Sorunlarla
başa çıkmanın ilk adımı, kuşkusuz sorunları açık seçik görmekten ibaret.
CHP’de
İstanbul il başkanlığı ve ardından Bursa İl Başkanlığı “sorunları” ortaya
çıktı. “Sorunlar”, bunlara bakıp tartan yorumcularla birlikte daha başka “sorunlar”
ile sarmaş dolaş oldu.
*
Dün
Sözcü Gazetesi’nde Emin Çölaşan, “sorun”u,
bu makamlara seçilen kişilerin ‘asla ve asla Mustafa Kemal’in askeri
olmadıklarını söylemeleri’ diye tanımladı. Kitlelerin benimsediği bir sloganın,
böyle bir zamanda vurgun, soygun, yolsuzluk, rant, açlık,
sefalet, devletin tarikatlarca ele geçirilmiş olması, laik rejimin
kaldırılması, Atatürk’ün isminin bile kaldırılması, işte bu dev gibi
sorunlar karşımızda iken reddedilmesini saçma
sapan bulduğunu yazdı. Bu işi yapanları entel-liboş
tipler diye nitelendirdi. Çölaşan, “bundan sonra daha dikkatli olmalarını, bu gibi zırvalardan mümkün olduğunca
kaçınmalarını dilerim!” diye temennide de bulundu. En sonda kendisinin de
Mustafa Kemal’in askeri olduğunu ve faşist olmadığını yazarak bitirdi.
Sorunu
böyle gördü.
Hafif
yüz ekşitmeli… Babacanca: “hadi neyse, bundan sonra daha dikkatli olun bakayım!”

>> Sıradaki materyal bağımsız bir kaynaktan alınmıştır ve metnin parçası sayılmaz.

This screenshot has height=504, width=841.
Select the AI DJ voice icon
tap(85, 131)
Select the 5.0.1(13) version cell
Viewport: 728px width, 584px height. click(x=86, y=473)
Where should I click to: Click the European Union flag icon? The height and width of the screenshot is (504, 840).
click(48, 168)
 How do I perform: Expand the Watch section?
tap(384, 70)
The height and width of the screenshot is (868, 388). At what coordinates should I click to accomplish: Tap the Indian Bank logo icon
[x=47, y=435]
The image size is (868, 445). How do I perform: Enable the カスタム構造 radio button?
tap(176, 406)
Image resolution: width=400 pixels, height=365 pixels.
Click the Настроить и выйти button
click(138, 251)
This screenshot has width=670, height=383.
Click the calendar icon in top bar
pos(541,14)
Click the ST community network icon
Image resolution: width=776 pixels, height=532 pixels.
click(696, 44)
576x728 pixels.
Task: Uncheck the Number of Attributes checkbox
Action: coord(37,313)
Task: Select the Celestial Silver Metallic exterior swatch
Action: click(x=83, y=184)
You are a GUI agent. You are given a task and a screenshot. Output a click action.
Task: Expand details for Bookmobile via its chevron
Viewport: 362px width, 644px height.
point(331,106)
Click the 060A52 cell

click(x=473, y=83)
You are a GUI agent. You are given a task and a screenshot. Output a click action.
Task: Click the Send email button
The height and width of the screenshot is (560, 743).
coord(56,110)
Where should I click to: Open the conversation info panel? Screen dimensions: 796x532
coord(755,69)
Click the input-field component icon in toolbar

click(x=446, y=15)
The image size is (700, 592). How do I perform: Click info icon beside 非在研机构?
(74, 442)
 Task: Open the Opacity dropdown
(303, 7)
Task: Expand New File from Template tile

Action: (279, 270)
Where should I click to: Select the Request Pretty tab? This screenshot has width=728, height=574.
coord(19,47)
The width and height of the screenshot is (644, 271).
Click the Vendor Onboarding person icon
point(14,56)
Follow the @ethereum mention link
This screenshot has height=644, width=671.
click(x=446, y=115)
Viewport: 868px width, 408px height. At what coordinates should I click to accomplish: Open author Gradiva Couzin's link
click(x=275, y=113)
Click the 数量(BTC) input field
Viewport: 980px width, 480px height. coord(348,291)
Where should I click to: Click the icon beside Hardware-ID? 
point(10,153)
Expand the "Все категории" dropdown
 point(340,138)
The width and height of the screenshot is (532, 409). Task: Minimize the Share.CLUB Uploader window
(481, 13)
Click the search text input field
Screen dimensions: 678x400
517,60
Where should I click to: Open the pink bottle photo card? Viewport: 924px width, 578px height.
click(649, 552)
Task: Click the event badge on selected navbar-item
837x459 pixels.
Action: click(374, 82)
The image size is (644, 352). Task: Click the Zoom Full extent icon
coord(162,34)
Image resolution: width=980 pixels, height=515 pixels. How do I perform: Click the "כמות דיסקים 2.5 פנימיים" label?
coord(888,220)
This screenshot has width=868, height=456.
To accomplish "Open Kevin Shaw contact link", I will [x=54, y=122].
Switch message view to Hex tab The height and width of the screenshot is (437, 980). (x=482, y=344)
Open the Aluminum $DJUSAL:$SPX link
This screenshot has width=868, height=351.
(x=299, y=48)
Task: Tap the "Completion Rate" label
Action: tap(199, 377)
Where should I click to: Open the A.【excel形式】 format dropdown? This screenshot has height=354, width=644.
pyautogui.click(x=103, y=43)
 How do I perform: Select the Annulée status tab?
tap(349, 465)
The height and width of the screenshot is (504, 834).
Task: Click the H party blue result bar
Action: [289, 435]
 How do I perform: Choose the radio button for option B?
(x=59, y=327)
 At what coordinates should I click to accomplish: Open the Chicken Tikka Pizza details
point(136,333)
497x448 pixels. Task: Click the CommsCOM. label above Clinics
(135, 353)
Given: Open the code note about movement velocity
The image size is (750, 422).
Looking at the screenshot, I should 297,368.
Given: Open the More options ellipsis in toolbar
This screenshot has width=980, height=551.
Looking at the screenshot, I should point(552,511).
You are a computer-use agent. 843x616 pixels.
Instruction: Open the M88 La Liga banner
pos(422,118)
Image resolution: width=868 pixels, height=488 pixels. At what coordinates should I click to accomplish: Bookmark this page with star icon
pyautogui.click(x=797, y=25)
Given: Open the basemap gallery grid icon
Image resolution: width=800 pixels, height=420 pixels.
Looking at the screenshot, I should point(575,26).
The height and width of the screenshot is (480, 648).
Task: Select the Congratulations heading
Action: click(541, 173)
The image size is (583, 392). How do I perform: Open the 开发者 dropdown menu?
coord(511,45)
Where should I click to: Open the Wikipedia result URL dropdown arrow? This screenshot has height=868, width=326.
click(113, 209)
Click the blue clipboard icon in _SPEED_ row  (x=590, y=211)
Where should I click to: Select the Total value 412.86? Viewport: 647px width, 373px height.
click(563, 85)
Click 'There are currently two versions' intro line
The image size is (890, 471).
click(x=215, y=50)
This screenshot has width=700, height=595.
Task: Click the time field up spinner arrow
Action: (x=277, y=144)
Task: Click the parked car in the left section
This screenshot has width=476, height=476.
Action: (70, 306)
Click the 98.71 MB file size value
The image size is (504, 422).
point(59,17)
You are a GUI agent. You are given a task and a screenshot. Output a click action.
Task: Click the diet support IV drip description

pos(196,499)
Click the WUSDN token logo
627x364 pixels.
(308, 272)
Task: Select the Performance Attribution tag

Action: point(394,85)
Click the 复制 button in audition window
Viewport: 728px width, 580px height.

“Ben”, mesela, “Mustafa Kemal’in askeriyim ve faşist değilim” diyerek… Mustafa
Kemal’in askerlerine karşı olanların, Cumhuriyet’in 23 Nisan’ına değil soykırım iftiracılarının 24 Nisan’ına gittiklerini
açıkça ilan ettiklerini görmezden gelerek… ABD’nin paralı ordusu PKK/YPG Kobaniciliği safında yer
tuttuklarını da görmemeyi yeğleyerek…
*
Bu
afacan entel-liboş iş, yani Mustafa Kemal’in
adıyla faşistliği yan yana getirme, Erivan
– Diaspora ve Kobani saflarında
yer tutma hali, gerçekte ne demek ister?
Şu
saatte bunu yazmak bile sıkıcı; herkes biliyor ki Türk Milleti’nin hukukunu ortadan
kaldırmak ister.
*
Şu
hatırlatma durumu gözde canlandırmaya yeter belki.
Soykırım
müfteriliği anamuhalefette makam alırken, aynı günlerde, HÜDAPAR da iktidar ittifakının
etrafında dolanıyordu. Soykırım müfterileri gibi, o da çok açık sözlü davrandı.
Dedi
ki, AKP-MHP iktidar ittifakında yer almak
isteriz, ama ufak tefek bir engel var! Sizin milletten anladığınız nedir? Bir etnik
temele dayanmış millet anlayışıyla [Türk Milleti diyor] biz yan yana gelmeyiz.
Biz “millet”ten Millet-i İbrahimi anlarız;
İslam ümmetini anlarız; siz de açıkça söyleyin bakalım, sizin milletinizin adı
ne?
Belli
ki HÜDAPAR fırsatı yakalamış. Millet millet deyip “tevriye” yapan AKP
yöneticilerini köşeye sıkıştırmaya çalışıyor. Millet deyip ümmet’i
kastedenleri, millet dendiğinde bundan Türk Milleti’ni anlayanların / anlamak
isteyenlerin gözünde bozguna uğratmak istiyor. AKP- MHP ittifakında böyle bir
çatlak yaratıp, artık her ne yapmak istiyorsa….
Birisi
dincilikten, öbürü Erivan-Diaspora ve Kobanicilikten aynı hedefe vurma
derdindeler: İkisi de Türk Milletinin varlığını, 1918’deki deyişle Hukuku Milliye’yi reddediyorlar.
*
Türk
ulusunu Ermeni soykırım iftirasıyla lekelemek, Hukuku Milliye’yi, yani Türk ulusunun egemenlik haklarını ortadan kaldırmak
mücadelesinden ibaret.
Sağcı
– dinci – ümmetçi HÜDAPAR ile solcu – diasporacı – çokmilletçi CHP işgalcileri
arasında hedef ve karakter bakımından hiçbir fark yok.
Temel
sorunumuz vurgun, soygun, rant,……. çeşitlemesinde
sayılanlar değil; bunların tümü çözülür. Temel sorunumuz, ülkenin ulusal
sahipliği üzerindeki lekeleme, çekiştirme, çökertme saldırıları.
Yaşadığımız
sarsıntıların bir türlü sona erdirilememesinde hiç kuşkusuz bu saldırıları
görmezlikten gelmenin, küçümsenin, şefkat çemberine almaların da çok payı var.